Sarat Chandra’s “Devadas” depicted on screen has come to personify the immortal lover who wilts and wanes after failing in love.A whole generation of youths who saw the film were afflicted by what was known as the “Devadas syndrome”. This was all about a defeatist deterioration of personality after failing in love. Turning to drink,growing a beard and wandering aimlessly alone singing morosely philosophical songs were the hallmarks of this syndrome.There was a time when any bearded youth imbibing strong drink was referred to as a “Devadas” look alike.

As stated earlier there have been many celluloid versions of ‘Devadas’.Among these are the Hindi versions of Bimal Roy in 1955 and Sanjay Leela Bansali in 2002. Bimal Roy had Dilip Kumar as Devadas, Suchitra Sen as Parvathi and Vyjayanthimala as Chandramuhi.Bhansali had Shah Rukh Khan as Devadas, Aishwarya Rai as Paro and Madhuri Dixit as Chandramuhi. I have seen both but continue to regard the Tamil-Telugu Devadas/Devadasu as the best of them all.
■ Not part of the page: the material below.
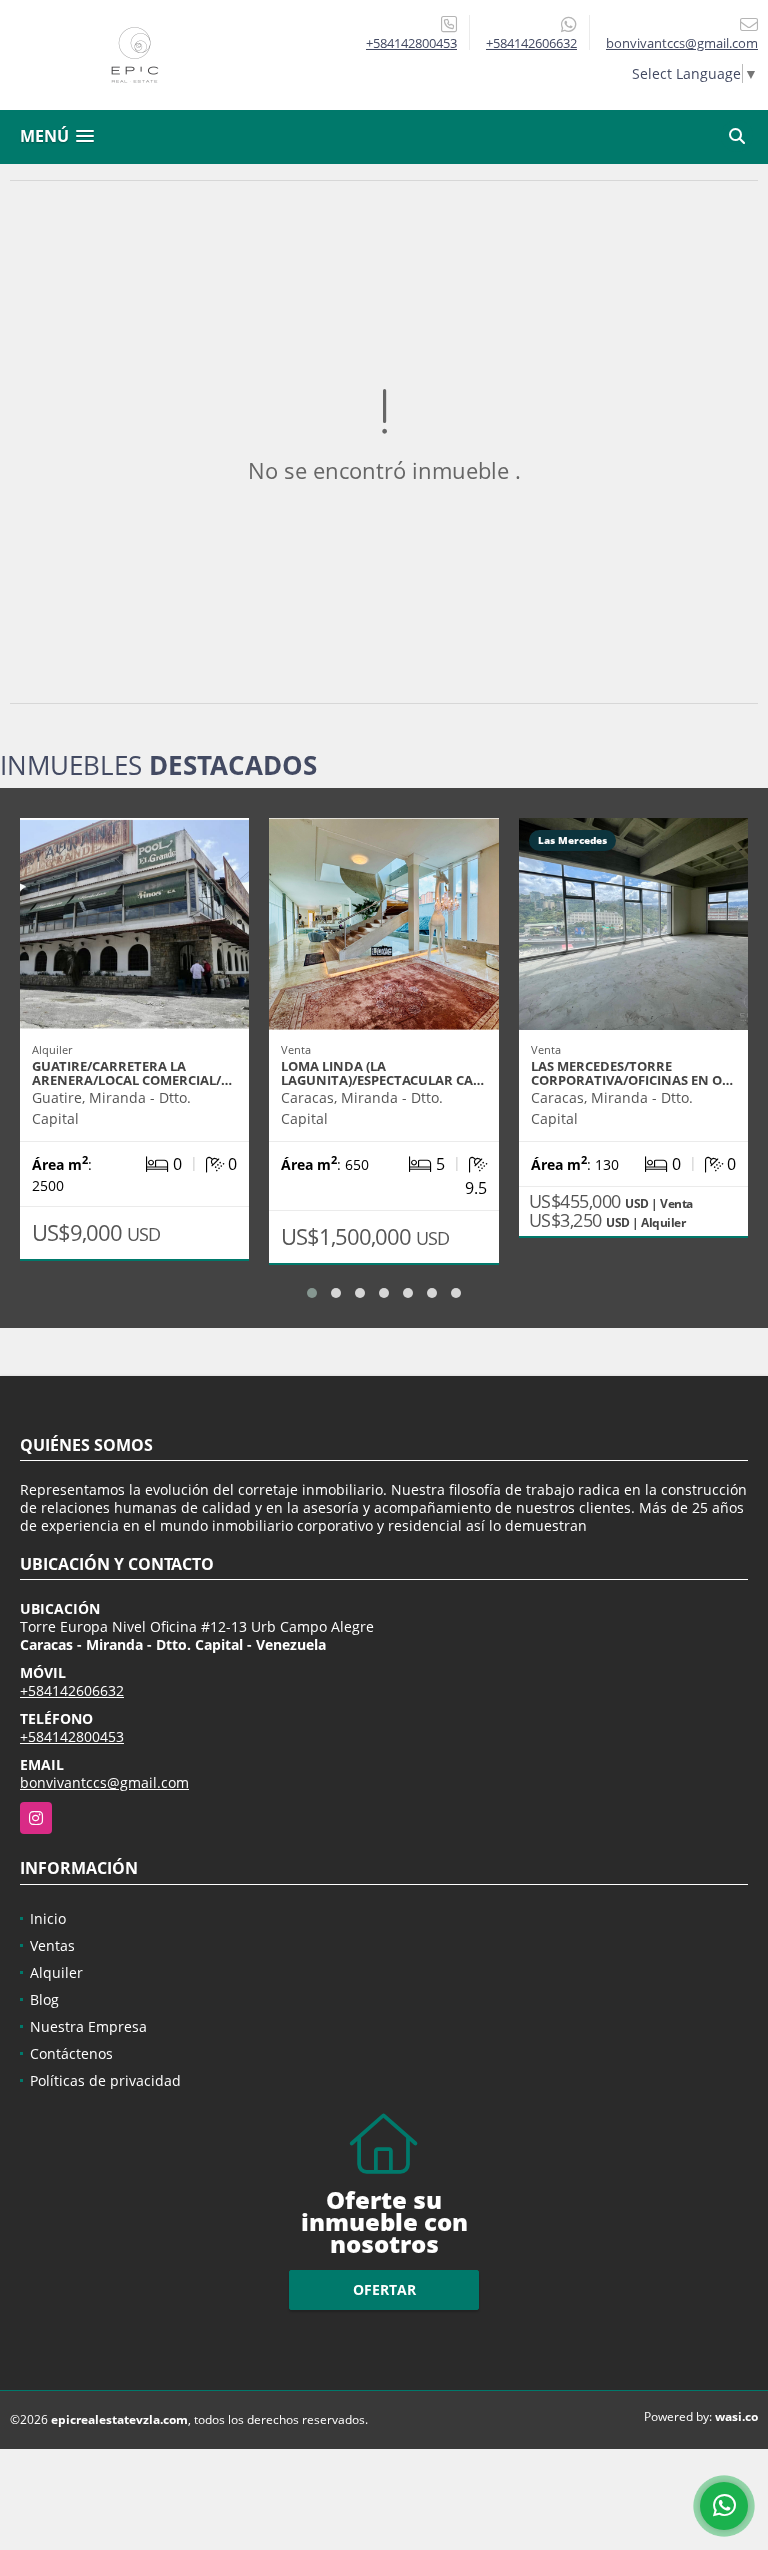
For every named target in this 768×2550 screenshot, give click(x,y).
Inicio (48, 1918)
Akkineni Nageswara Rao (20 September 1923 – 22 January 2014) -pic by Nagara Gopal-Courtesy: The Hindu

Akkineni Nageswara Rao (20 September 1923 – 22 January 2014) -pic by Nagara Gopal-Courtesy: The Hindu


Even as I say this I am conscious of the fact that the film is essentially a Telugu movie with dialogues and songs in Tamil.From producrs to artistes and technicians most of those involved in the film are all Telugu speakers. In a sense the Tamil Devadas is merely a dubbed version of the Telugu Devadasu although both were simultaneously produced.Nevertheless I regard “Devadas” as a Tamil film and relate to the performances and songs with a Tamil sensibility by virtue of the fact that “Thamizh” is my mother tongue.I also consider it as a Tamil cinema classic.

The brilliant performances of Nageswara Rao and Savithri aside the evergreen songs of the film make the movie great. The Tamil songs of “Devadas” with- words written by Udumalai Narayana Kavi and KD Santhanam – music composed by CR Subburaman, MS Visvanathan and TK Ramamurthi-and sung by Ghantasala,K.Rani,Balasaraswathidevi and Jikki –will always remain popular and unforgettable.